Thursday, October 18, 2012

Airline code-share pricing

An amusing discovery today when buying a ticket to Chicago for tomorrow's "Brands, Competition and the Law" conference at the Loyola-Chicago Institute for Consumer Antitrust Studies:

United and US Airways offer the same flights at the same price, operated on United Express equipment. I could just pick which airline I preferred but it made not a whit of difference with regard to when or how I will fly (same times, same planes, same check-in counters). I went with US Airways just in case there is a bonus of some sort paid to the booking airline; my idea was to protect the one carrier still flying non-stop from Indianapolis to National.

You could buy the same itinerary on the same airplanes with United as the named airline going one way and US Airways as the named airline going the other. Once again, it matters not to the traveler, who still checks in at the United counter on both ends. But it costs $7 more for the trip if you have the dual-branded ticket. The $7 price difference held across at least two itineraries (I didn't look further).

I wonder why?

1. It's hard to think of a clearer example of perfect competition than two airlines both selling exactly the same flights on the same website; it would be difficult for either airline to realize a price premium on the basis of a brand unless the buyers were not utility maximizing. But that should hold for the dual-branded flights as well. That suggests that brand differences may be relevant for an uninformed or non-utility-maximizing group of infra-marginal consumers.

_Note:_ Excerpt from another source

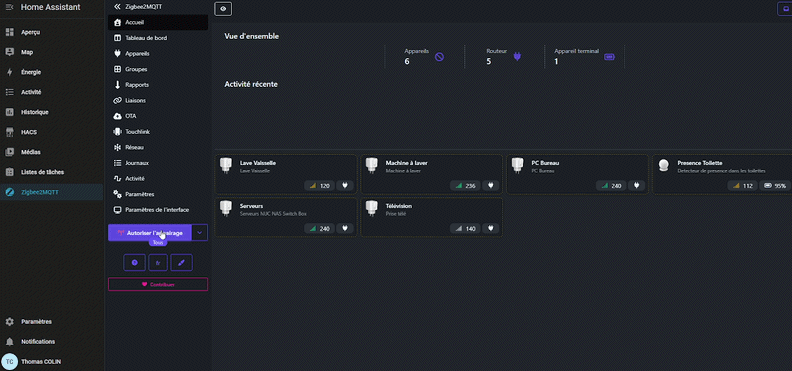Click the pink Contribuer button

[158, 284]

2. That should hold also for the dual-branded flights, though. The only difference I can see with dual branding is the greater likelihood of consumer confusion -- thus the possibility of a behavioral exploitation strategy at play.

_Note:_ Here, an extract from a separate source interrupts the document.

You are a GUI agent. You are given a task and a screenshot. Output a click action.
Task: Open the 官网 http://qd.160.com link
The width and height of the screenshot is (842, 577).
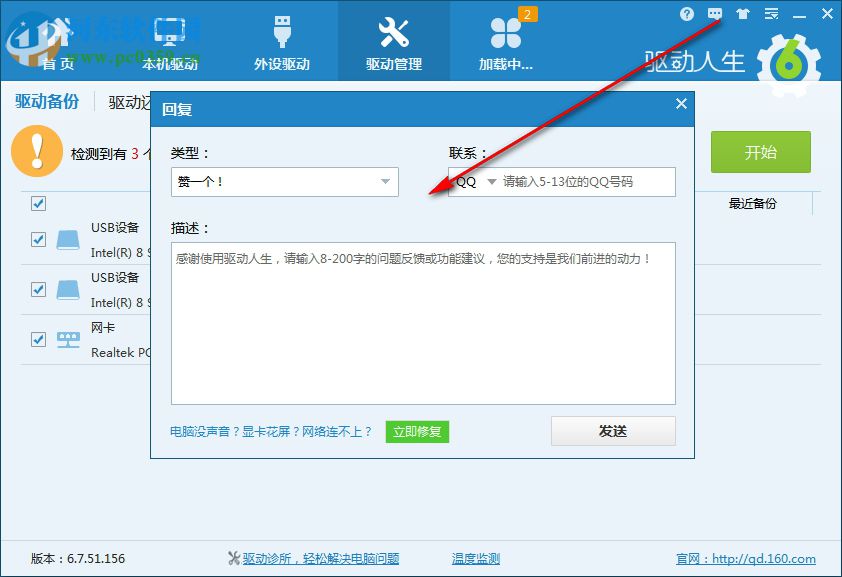point(745,559)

3. It could be a screw up -- the sub-optimal conduct is on the part of the sellers, or their computer systems.

4. I wonder if it is a contract term? Perhaps there is a non-discriminatory rate term in the code-share agreements that is drafted badly enough to create a loophole for a dual-branded flight. (Even if so, that still means somebody is trying to benefit from a behavioral exploitation strategy, or is him/herself messing up the pricing.)